Isar Aerospace is now working through telemetry to pin down the source of the fault and avoid a repeat on the next attempt. The problem sits in the messy part of rocket development where hardware, plumbing, and software all have to agree at once.
What went wrong with Spectrum
The company said it saw an unexpected deviation in the onboard hydraulic systems and then traced the launch abort to irregular behavior in the system that delivers fuel components. That means the rocket never got close to leaving the pad, but the immediate upside is obvious: an automatic stop is better than a spectacular failure after ignition.
Spectrum is a two-stage rocket about 30 meters tall, built to carry small and medium satellites into low Earth orbit. It uses liquid engines burning kerosene and liquid oxygen, a familiar propellant combination in modern launchers because it is simpler and more economical than some alternatives, though no less demanding when the plumbing misbehaves.
A recurring problem for the rocket
This is not the first setback for the program.

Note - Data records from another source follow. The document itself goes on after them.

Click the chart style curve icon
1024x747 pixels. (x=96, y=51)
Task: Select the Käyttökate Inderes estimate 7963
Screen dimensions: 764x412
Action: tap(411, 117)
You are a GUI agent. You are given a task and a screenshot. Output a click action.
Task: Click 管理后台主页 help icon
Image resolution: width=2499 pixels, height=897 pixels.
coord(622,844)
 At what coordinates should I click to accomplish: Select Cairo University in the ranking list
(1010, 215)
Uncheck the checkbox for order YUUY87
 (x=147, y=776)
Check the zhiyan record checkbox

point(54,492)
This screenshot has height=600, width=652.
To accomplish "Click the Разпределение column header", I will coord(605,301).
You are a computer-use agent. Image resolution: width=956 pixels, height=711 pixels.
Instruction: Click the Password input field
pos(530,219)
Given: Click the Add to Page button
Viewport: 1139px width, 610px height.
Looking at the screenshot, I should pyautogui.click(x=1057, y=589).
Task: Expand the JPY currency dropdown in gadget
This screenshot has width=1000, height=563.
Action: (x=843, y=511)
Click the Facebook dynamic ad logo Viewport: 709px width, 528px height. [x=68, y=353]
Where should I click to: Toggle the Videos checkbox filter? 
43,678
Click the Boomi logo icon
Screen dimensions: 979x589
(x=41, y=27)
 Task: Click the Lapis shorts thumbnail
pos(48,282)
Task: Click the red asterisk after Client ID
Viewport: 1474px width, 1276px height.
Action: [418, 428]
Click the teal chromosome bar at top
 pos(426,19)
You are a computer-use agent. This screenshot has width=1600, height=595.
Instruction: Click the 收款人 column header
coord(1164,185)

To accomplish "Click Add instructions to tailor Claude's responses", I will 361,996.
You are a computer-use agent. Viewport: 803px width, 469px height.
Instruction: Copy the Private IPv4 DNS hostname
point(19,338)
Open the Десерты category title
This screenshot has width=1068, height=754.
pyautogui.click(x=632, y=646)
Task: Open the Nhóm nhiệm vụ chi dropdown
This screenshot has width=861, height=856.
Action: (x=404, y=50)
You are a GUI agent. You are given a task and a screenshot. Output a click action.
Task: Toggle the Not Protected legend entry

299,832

Last year, Spectrum managed a successful liftoff but lost control after about 30 seconds in flight, a reminder that clearing the launch tower is only the beginning of the test.
For Isar, the immediate question is whether this latest abort points to a one-off systems glitch or something deeper in the vehicle architecture. European launch startups are under pressure to prove reliability fast, especially as competitors elsewhere keep iterating and capturing missions while newcomers are still chasing clean milestones.
What the next launch attempt will reveal
If the telemetry review leads to a quick fix, Isar can frame the cancellation as disciplined engineering rather than a failure. If the same class of issue returns, the company will have a much harder time convincing customers that Spectrum is ready for commercial work.